After thinking about why I write stories, thanks to Book's post, I started thinking about what I want from them. What are my goals or ambitions? I want success, of course. I want a career. What could be better than gaining financial security from doing the one thing you most love to do? And thus be able to devote your full time and devotion to it? And as part of that I want an audience, and I would like to hope the audience would appreciate me. If you spend that much time doing something I think it's only human nature to want a little acclaim for it, a little recognition of what you've done. An element of me wants respect. I admit it. Part of me would be tickled if I received widespread admiration for my abilities. It's the vanity within all of us (or most of us), and Ego is a tricky bugger.
But these are all secondary ambitions, and they are pale shadows next to my true ambition: to write something great. Not to write something good, or very good, or even really really good... but something great. I'm a perfectionist, and I dream of making something as perfect as my talents allow. I want to write something worthwhile. I want to write something that resonates long after it has left me to venture alone into the world. I want something that can stand by itself and exist. I want something great.
And what is "great"? I suppose you could measure it in awards, in money and books sold, but these are always going to be somewhat subjective and artificial. They provide a sort of validation, but it's a validation that might be meaningless without that inner sense of having accomplished something. It's a feeling I'm looking for. A feeling I get when I know I've done something just right. I think I'm always looking for it, pushing myself, my writing, towards this. I want to do something as perfectly as I humanly can. I want to be able to read it and know. It may not sell, it may not be a success by any common standard, but if I can hit that mark and feel that story resonate in some way that's bigger than me, with a reach greater than my own... I'll know I've done something worthwhile.
I may not reach that point. But part of why I love writing is because it's not easy. I think I love the challenge of it, the struggle, the way a story shifts and turns beneath the words you choose. There is no right answer in writing a story, only, perhaps, an answer that is more right or less right.

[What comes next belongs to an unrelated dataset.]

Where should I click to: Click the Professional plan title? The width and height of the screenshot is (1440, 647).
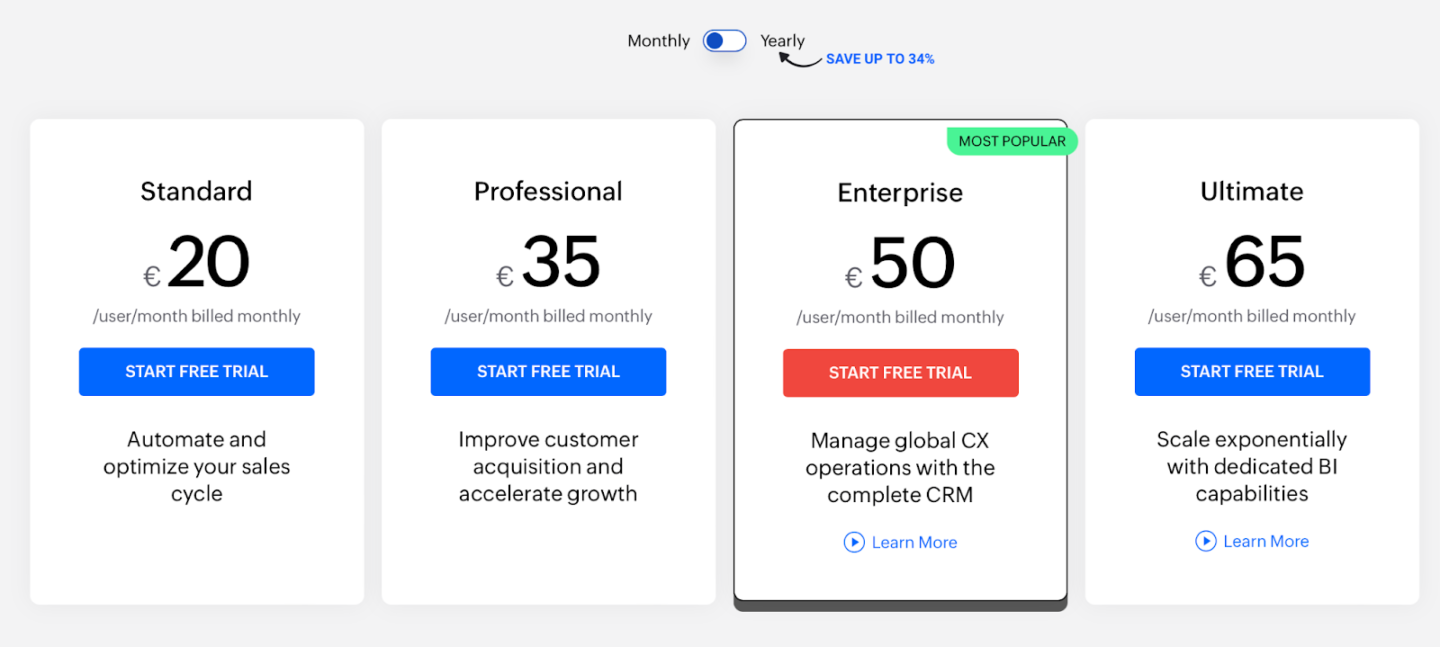click(548, 191)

When I was young I was a jaunty little math wizard. It came very easy to me, and I liked finding a solution, learning how to solve a problem. And after that it bored me. Math was about repetition, full of rote memory work to absorb formulas and theories. The joy of discovery faded quickly beyond a vast wall of repetitive questions, the same thing written over and over with only the numbers different, a simple game of substitution. It didn't fool me. It was the same question, and answering it once was enough.
I discovered that writing a story, though, was a constant act of discovery. Each one was new and different, and all but the most basic formulas shifted and changed constantly beneath my fingertips as I typed. There were no solutions, only journeys, only a long process where each step was as important as the final destination.
That's what I want most of all: a story that takes me one step further on the journey.